Thursday, 7 April 2022

Sick Leave Bill 2022: Second Stage

 

3:45 pm

Photo of Patricia RyanPatricia Ryan (Kildare South, Sinn Fein) | Oireachtas source

I welcome the opportunity to speak on the Sick Leave Bill. Sinn Féin fully supports the introduction of a statutory sick pay scheme. We support this Bill and have argued for such a scheme for decades. The Bill has been broadly welcomed by trade unions, many of which were instrumental in lobbying for it. As a former shop steward, I urge all workers to join a union to help them make advances in pay, terms and conditions for all workers.

We support the aim of the Bill but it is not without flaws. The lack of free and timely access to a GP is a huge problem, as previous speakers have mentioned. Immediate medical certificates from registered medical practitioners are hard to access if people cannot find a GP. Sinn Féin proposes that until there is universal GP care in this State, workers should be allowed limited periods of sick leave. It would be wrong to require GP certification, given the severe lack of doctors throughout the country. In part of my constituency, it can take over a week to get an appointment. I have raised this issue in the House several times, but the Government has turned a deaf ear to the problem. The best time to act to solve this problem was ten years ago. The second-best time is now. I again ask that the Government act as soon as possible to address the lack of doctors and dentists.

The need for medical certification in order to qualify for sick pay also places an unnecessary financial burden on workers. This will result in employees attending work when they are sick or taking unpaid leave to cover the duration of their illness, which will undermine the purpose of the sick pay scheme. Workers who are with their employers for less than 13 continuous weeks are excluded from the scheme, and this must change.

Section 10 of the Bill allows the Labour Court to exempt an employer from the obligation to pay an employee sick pay if it can prove to the Labour Court that it cannot pay it. This is an unnecessary measure. Any employer that can afford to have employees needs to prioritise the people who help it to make profits. No doubt right-wing parties in this House will argue that workers will abuse the sick pay scheme and employers should have an opt-out clause.

Some companies have claimed they cannot afford to pay things like the minimum wage. Since the National Minimum Wage Act was passed, not a single employer has ever appealed to the Labour Court and opened its books to show it cannot pay the minimum wage in an effort to receive an exemption from paying it. I, like previous speakers, remind the House that, in 2012, the Fine Gael-Labour Party Government introduced tax on illness benefit from day one. Talk about kicking people when they are down. This kind of attitude is why Sinn Féin will continue to expose their anti-worker agenda.

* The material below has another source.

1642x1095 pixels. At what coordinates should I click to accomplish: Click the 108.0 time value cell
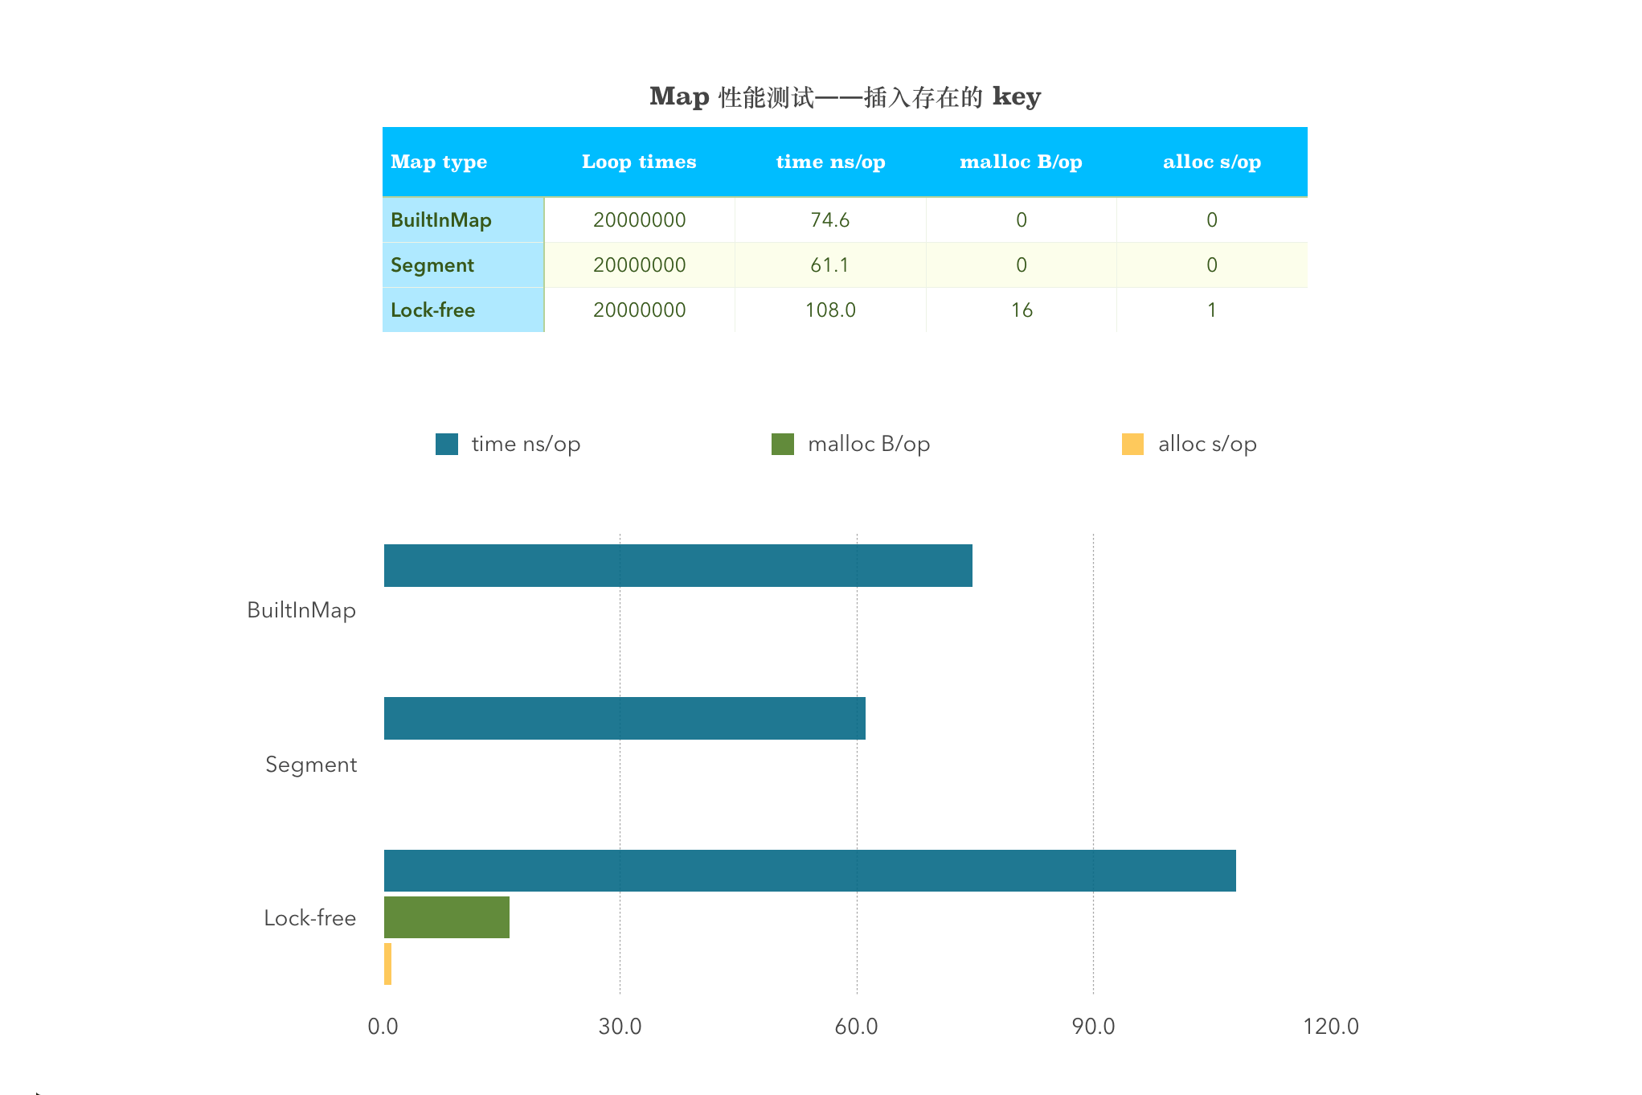830,310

If we learned any lessons from the pandemic, we learned that in some sectors, workers' rights have been eroded beyond recognition. There is a reason the hospitality and caring sectors are struggling to recruit enough workers. We need to move towards a living wage economy if we are to address poverty and ensure a fair wage for all. Realistically, if we do not do that the rising tide will not lift all the boats.